▶ _Task details_: From the forum thread about a replica lake trout below, print the passage starting at the words "What you really" and ending after "my replica monts.".

# replica lake trout artist wanted



## fishin'magician' (Mar 2, 2005)

I have many shots of a Lake Trout my grand father took with me last week, I want to surprise him with a replica of his fish. I am looking for a good artist that would be interested in a barter for a charter on Lake Michigan out of Ludington.


----------



## DFJISH (Mar 30, 2009)

What you really need is one who can PAINT a replica laker so it looks natural and realistic. The two I would recommend are Randy Budzynski (Lansing) and Paul Borkowski (Grand Rapids). Painting a lake trout blank so it looks alive is a daunting task that very few have the ability to do. The aforementioned artists as as good as you'll find in this state. BTW...How big was that laker?
Good luck!


----------



## old professor (Oct 26, 2008)

I don't know about barter but I use Artistic Anglers out of Duluth, Minnesota for my replica monts.


----------



## RV13 (Nov 2, 2012)

I agree with DFJISH Paul and Randy are both excellent fish artists. Another guy to try out is Tom Elzinga at Nabers Taxidermy in Grand Rapids. Tom does not compete like the other guys do but his work is great as well.


----------



## lastflighttaxidermy (Jul 12, 2010)

I agree with Dfjish also. Both good choices

Sent from my DROID4 using Ohub Campfire mobile app


----------



## fishin'magician' (Mar 2, 2005)

thanks guys, the fish was 38.5 inches and blasted the scale at 21.10


----------

▶ _Information provided_:
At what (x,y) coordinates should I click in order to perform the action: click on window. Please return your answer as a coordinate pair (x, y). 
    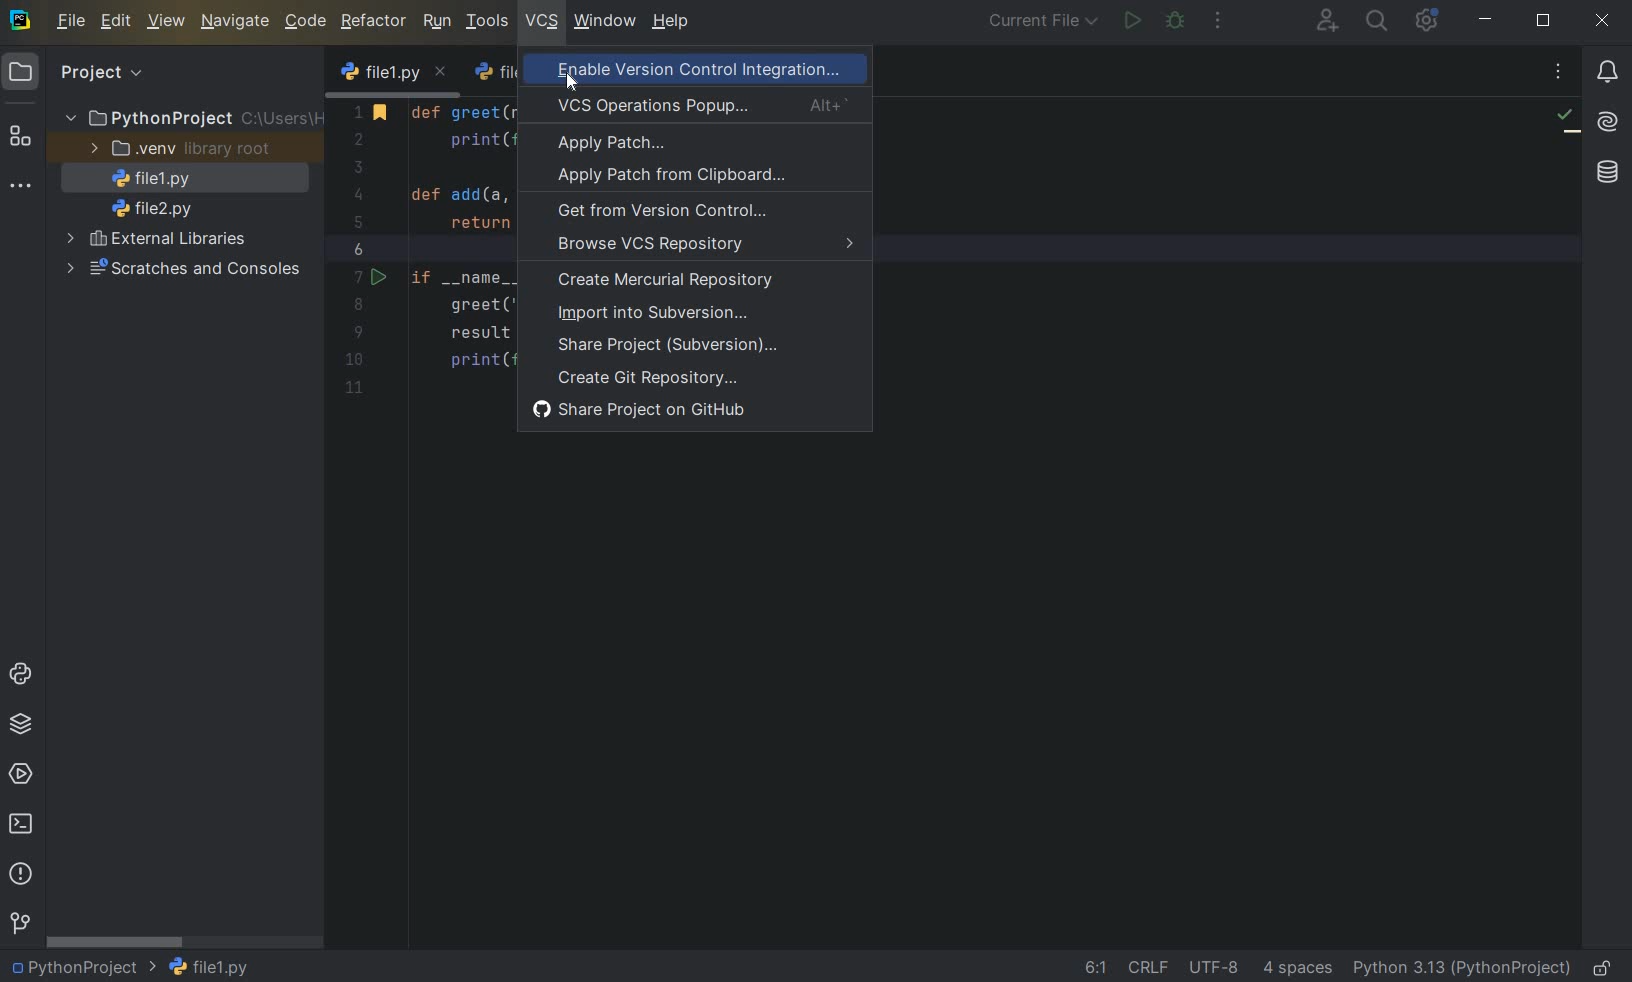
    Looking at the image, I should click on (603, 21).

---

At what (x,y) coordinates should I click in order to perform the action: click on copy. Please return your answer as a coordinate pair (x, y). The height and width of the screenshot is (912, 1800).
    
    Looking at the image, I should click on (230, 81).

▶ _Result_:
What you really need is one who can PAINT a replica laker so it looks natural and realistic. The two I would recommend are Randy Budzynski (Lansing) and Paul Borkowski (Grand Rapids). Painting a lake trout blank so it looks alive is a daunting task that very few have the ability to do. The aforementioned artists as as good as you'll find in this state. BTW...How big was that laker?
Good luck!


----------



## old professor (Oct 26, 2008)

I don't know about barter but I use Artistic Anglers out of Duluth, Minnesota for my replica monts.